Capello: «Bravo Pioli. Ha studiato il Napoli e capito come metterlo in difficoltà cambiando tattica»

Alla Gazzetta: «Non si può giocare sempre allo stesso modo. Gli avversari vanno studiati e colpiti nei punti deboli. Come una battaglia da preparare»

Capello

Db Torino 25/05/2021 - partita del cuore / Nazionale Cantanti-Campioni per la Ricerca / foto Daniele Buffa/Image Sport nella foto: Fabio Capello

Intervistato dalla Gazzetta dello Sport, Fabio Capello elogia la capacità di Stefano Pioli di studiare le partite e prendere le giuste contromisure. Come ha fatto a Napoli contro la squadra di Spalletti.

«Bravo Pioli. Contro il Napoli ha cambiato sistema tattico e vinto, se non lo faceva avrebbe rischiato. Diciamo una buona volta: non si può giocare sempre allo stesso modo, ci sono gli avversari. Che vanno studiati, contrastati nei punti forti e colpiti in quelli deboli. È come una battaglia da preparare. Poi non sempre in partita puoi fare quello che hai preparato, ma se l’idea è giusta i giocatori ti seguono».

Nonostante gli mancassero pedine importanti, Pioli è riuscito a neutralizzare Osimhen.

«La cosa che più mi ha sorpreso è che difende molto bene anche se gli manca Kjaer: ha recuperato Romagnoli e Kalulu è ormai un centrale affidabile che non fa errori. Per la prima volta non ha subito contropiede: Osimhen era sempre raddoppiato».

Il Milan non è più la squadra più debole tra le tre di vetta. A Napoli non era facile vincere. Sulla squadra di Spalletti Capello dice:

«Il Napoli mi piace, però ha incontrato una squadra che ha capito come metterlo in difficoltà. Barcellona docet. Questo è un altro complimento che faccio a Pioli: vuol dire che ha studiato le partite da gran professionista».

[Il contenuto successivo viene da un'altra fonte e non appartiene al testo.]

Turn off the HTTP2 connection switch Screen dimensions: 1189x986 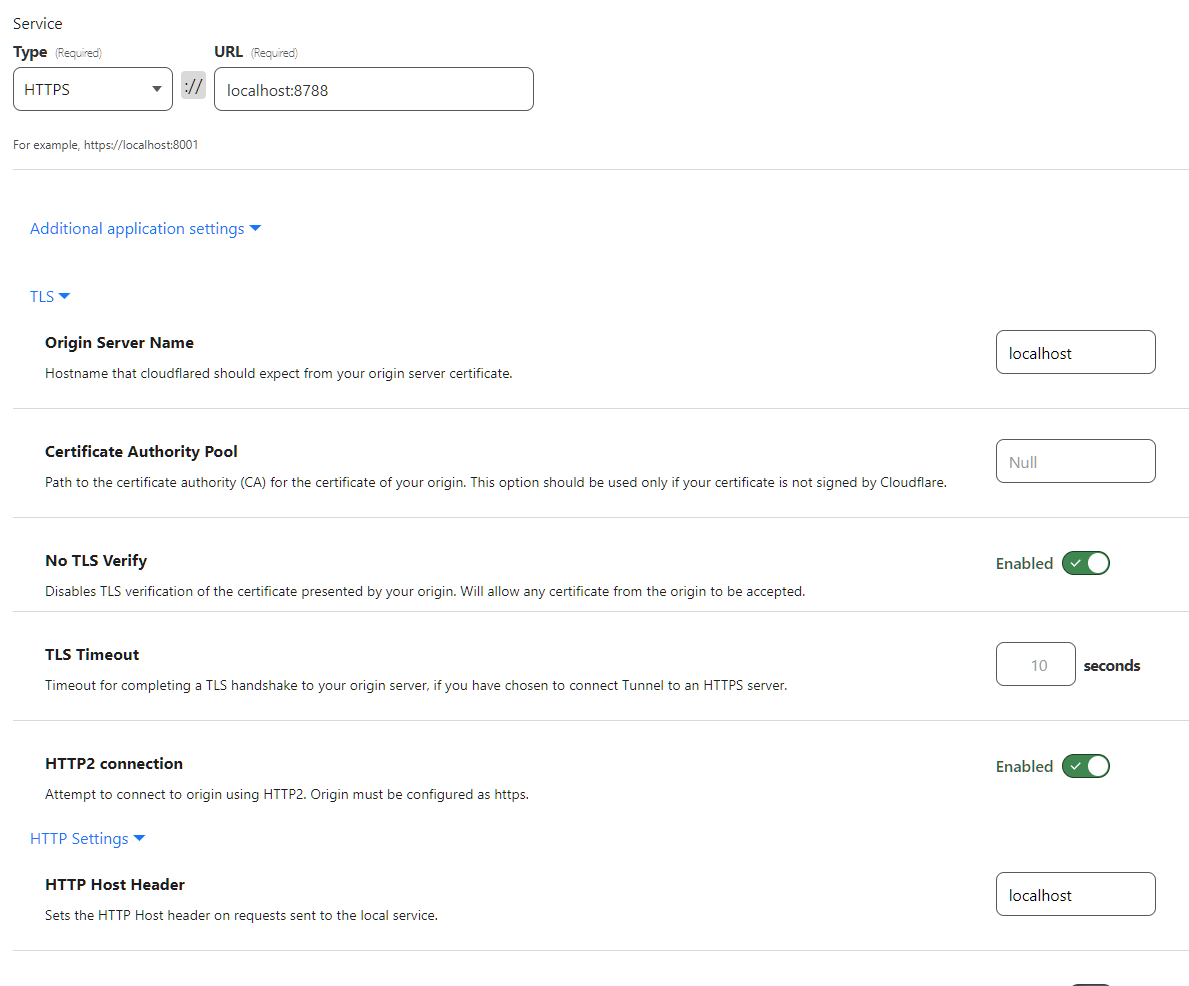(x=1086, y=766)
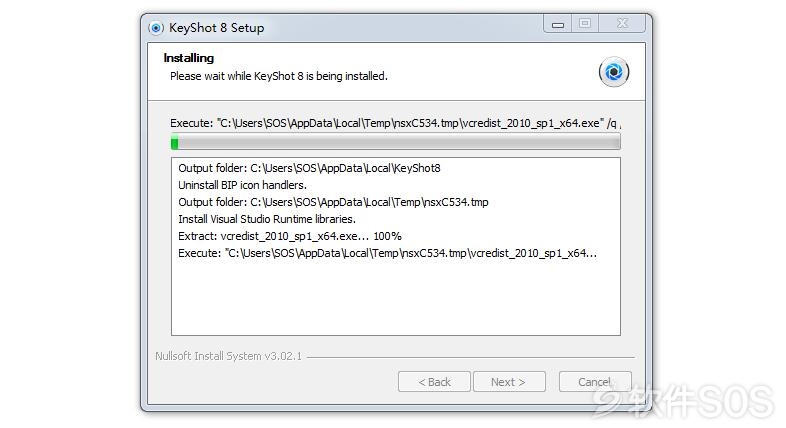
Task: Go back with the < Back button
Action: tap(434, 382)
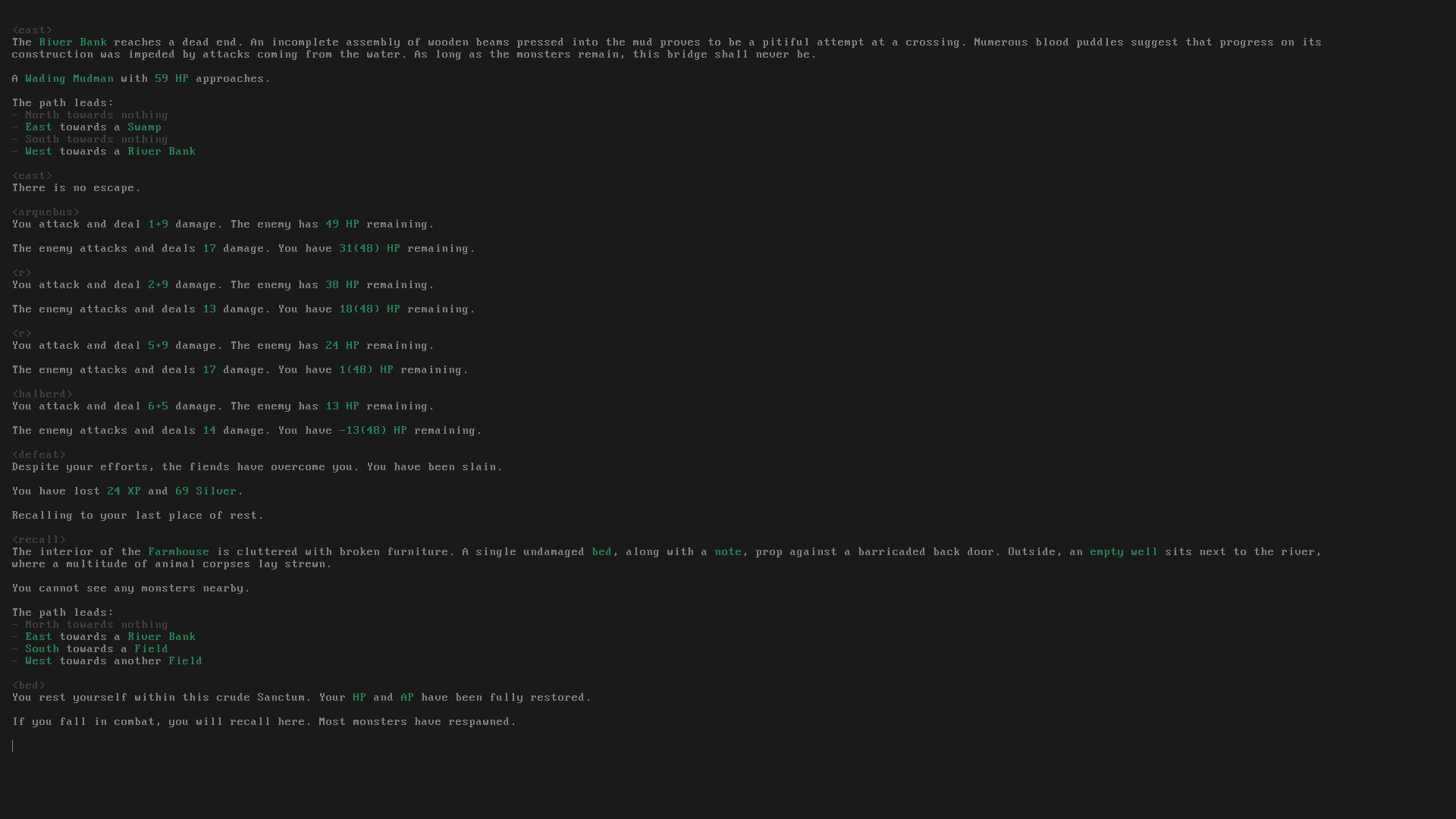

La tattica, insieme alla qualità, fanno la differenza. Capello indica il punto debole delle italiane quando giocano all’estero.

«Inglesi e tedesche giocano a uno, massimo a due tocchi. Gli spagnoli no, sono abituati al tiqui-taka, a parte il Real Madrid di Ancelotti che, per caratteristiche dei giocatori, va in verticale. In Italia invece giochiamo sempre a tre tocchi: controllo, tocco, sguardo e altro tocco. Troppo. Ecco perché quando siamo pressati andiamo in difficoltà: non reagiamo subito, la circolazione della palla è lenta e i passaggi sono “saltellanti”. Non siamo bravi come gli spagnoli che nello stretto sono micidiali. Non vedo neanche i centrocampisti che ricevono palla e si girano velocemente verso la porta. Per fortuna ci sono Italiano, Tudor, Dionisi e Andreazzoli che guardano sempre avanti e cercano il gioco veloce. Loro hanno capito dove si va».